What happens to art and to artists as time marches on? Artists create, they breathe their personality into their work, they take inspiration from other artists while they develop their own style… but then what….? At the end, does their work end up in skips and in black bins bags, thrown away by the artists themselves or by society as they fall out of favour?
Is this what Gavin Turk is telling us with the exhibition of 25 years of his work at the prize-winning Newport Street Gallery? The first rooms start with birth, with creativity, with challenge and invention, with Turk exploring who he it through works from the magazine cover “Identity Crisis” to paintings emulating Jackson Pollock but created with his own signature swinging wildly throughout. In the next immense white room rising three stories high, there is only a small plaque – the one that he created at the Royal College of Art to celebrate his time there and which, sadly, resulted in his degree being refused.
Then, moving from this immense space with the small plaque, the exhibition moves to a real burst of creativity and of theatre, in a room with the walls covered in punk wallpaper, with printed images in the style of Andy Warhol, followed by 3 dimensional models, all of himself in a variety of different guises, including images of Gavin Turk himself wearing the tramp’s clothing in which he turned up as a rebel to the Saatchi exhibition “Sensation” in the 1980’s, as an immaculately-dressed guard outside Buckingham Palace, and as the punk image of Sid Vicious. In the quiet of the gallery, some of these suddenly to life – this is Turk the master of theatre.

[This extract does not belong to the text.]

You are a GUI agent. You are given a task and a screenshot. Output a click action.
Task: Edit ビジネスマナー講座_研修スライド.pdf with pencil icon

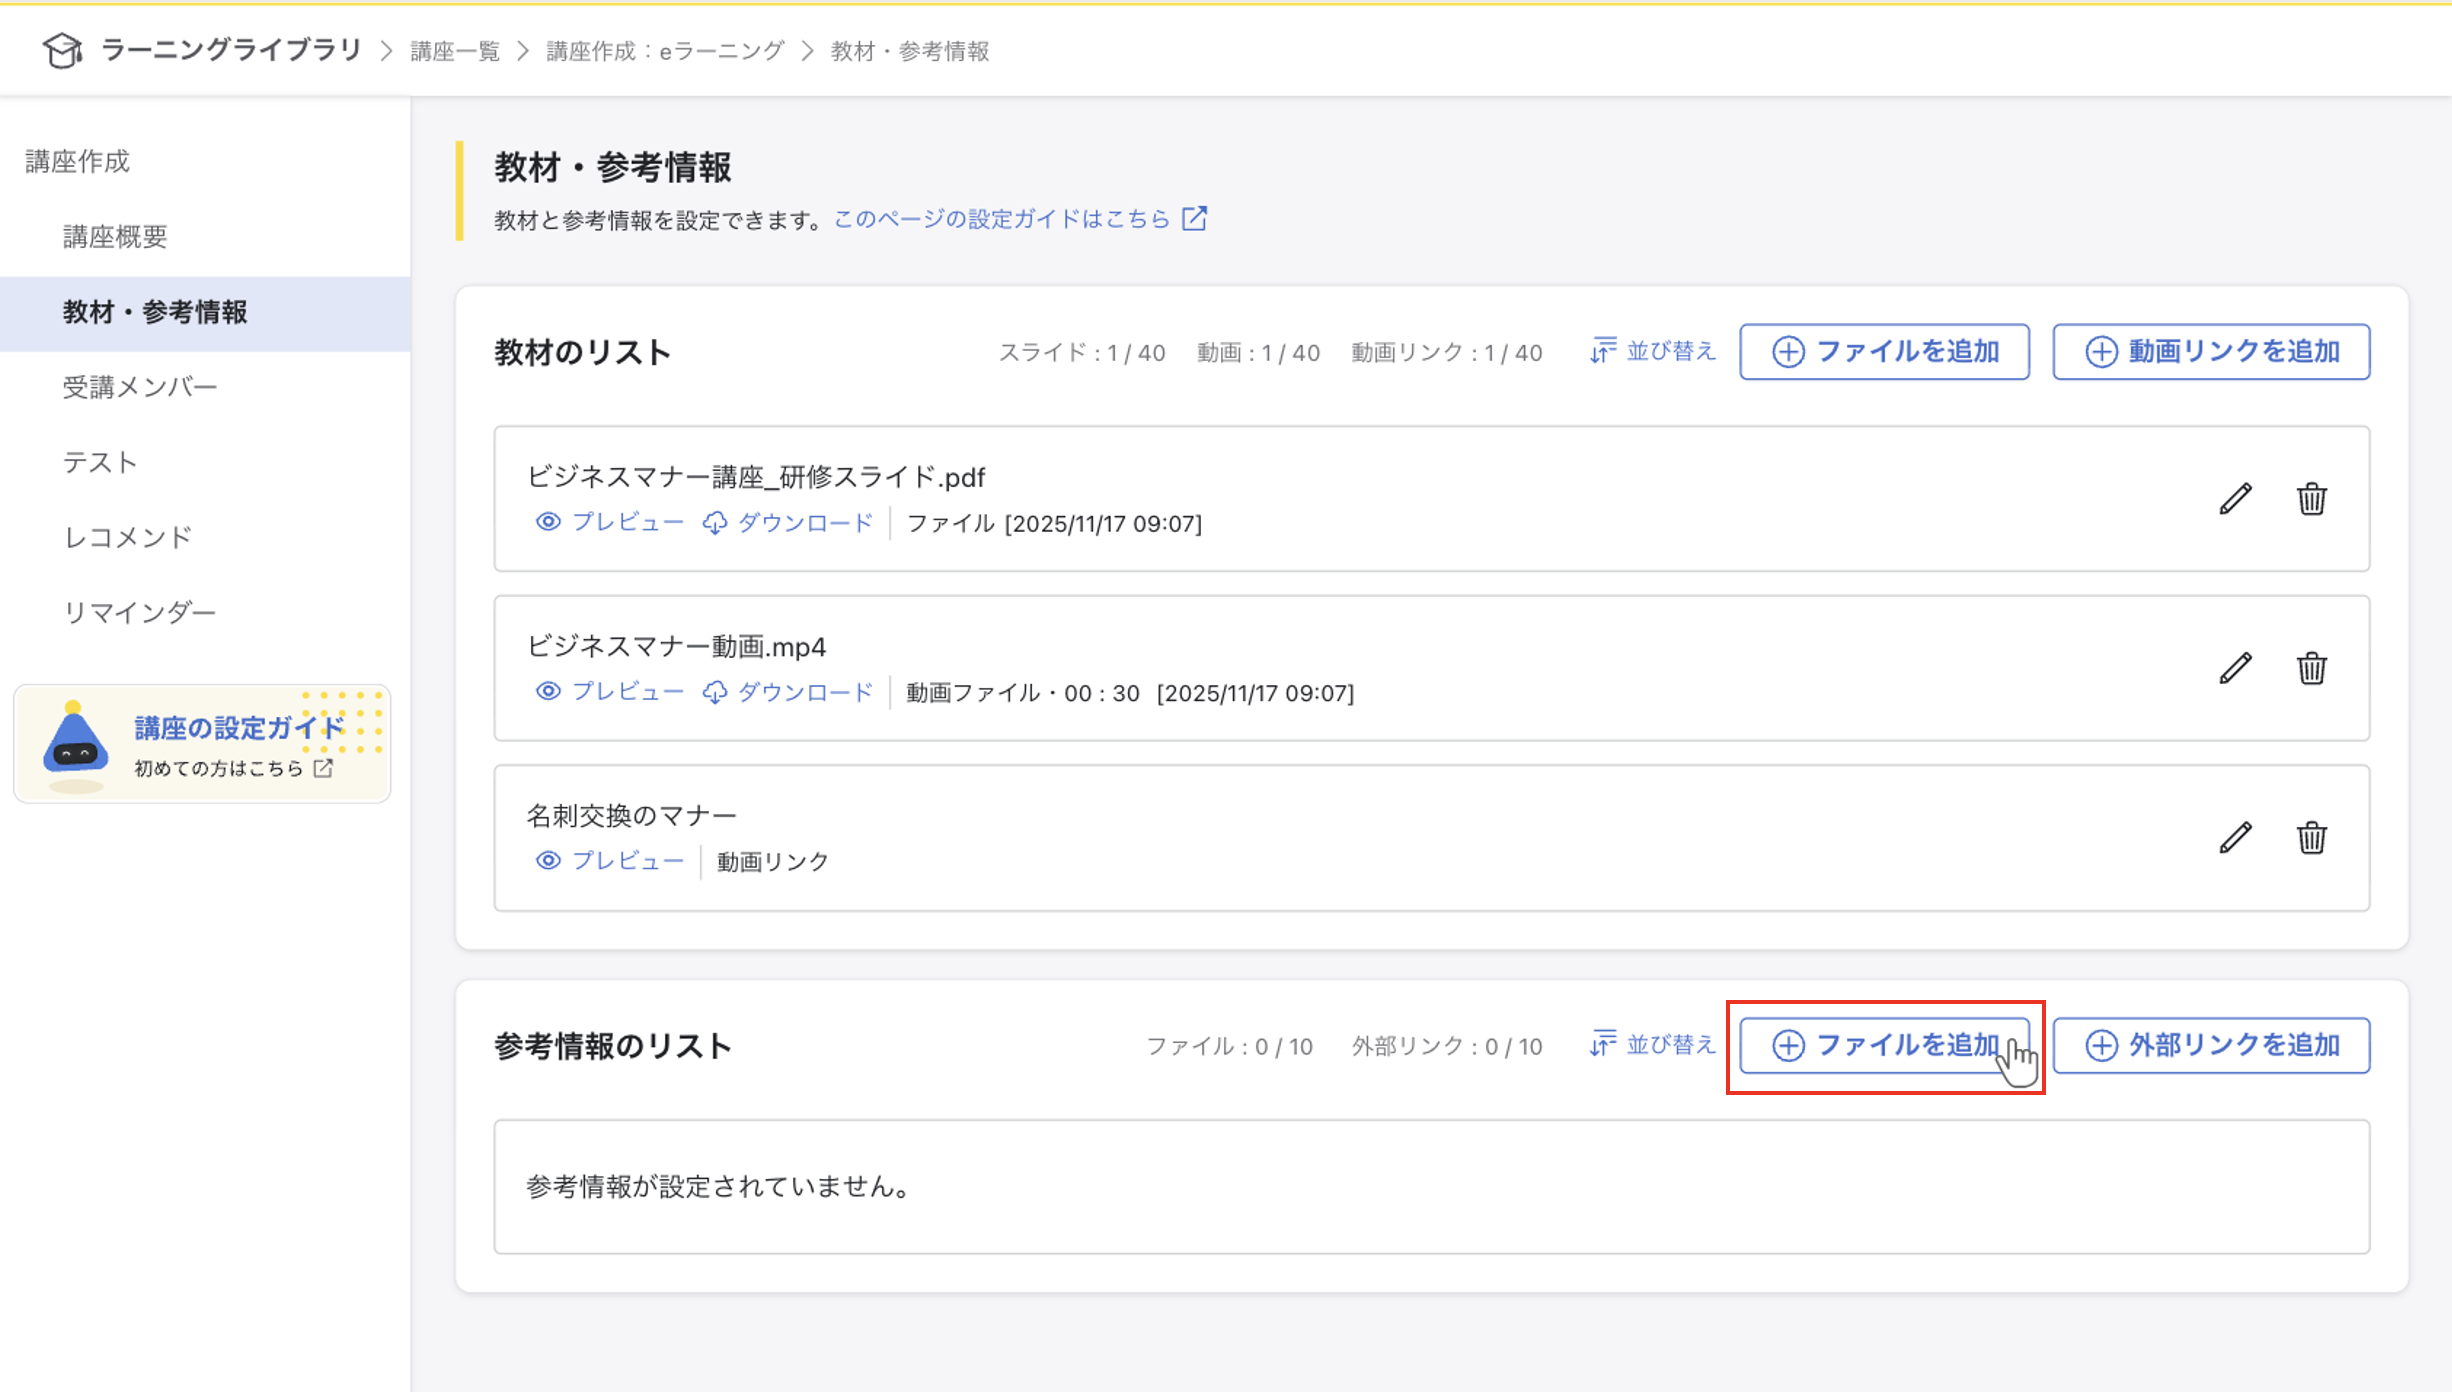pyautogui.click(x=2237, y=499)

Then, it all comes to an end. The last room has a builder’s skip surrounded by bin bags, a flat tyre and other debris. These may be created in bronze and painted to question what is art and what is everyday life, but they also suggest an ending – is this what happens at the end of a career? Is the artworld so fickle that creativity of one decade is, only a few years later, consigned to the dustbin and sent to the refuse tip, as new artists and new styles come to the fore? Ironically, this does link to the current exhibition on Caravaggio at the National Gallery in London, where that was exactly the case. Caravaggio established a whole new style of art, much-copied by his followers but, 30 years later, it had been snuffed out like a candle or consigned to the rubbish bin of the art world.
Along the road in the Beaconsfield Gallery, Emily Motto, from the next new generation of artists, is perhaps picking up where Gavin Turk left off, with irreverent playful sculptures made of a variety of materials aimed to engage the viewers, with a new cycle of creativity.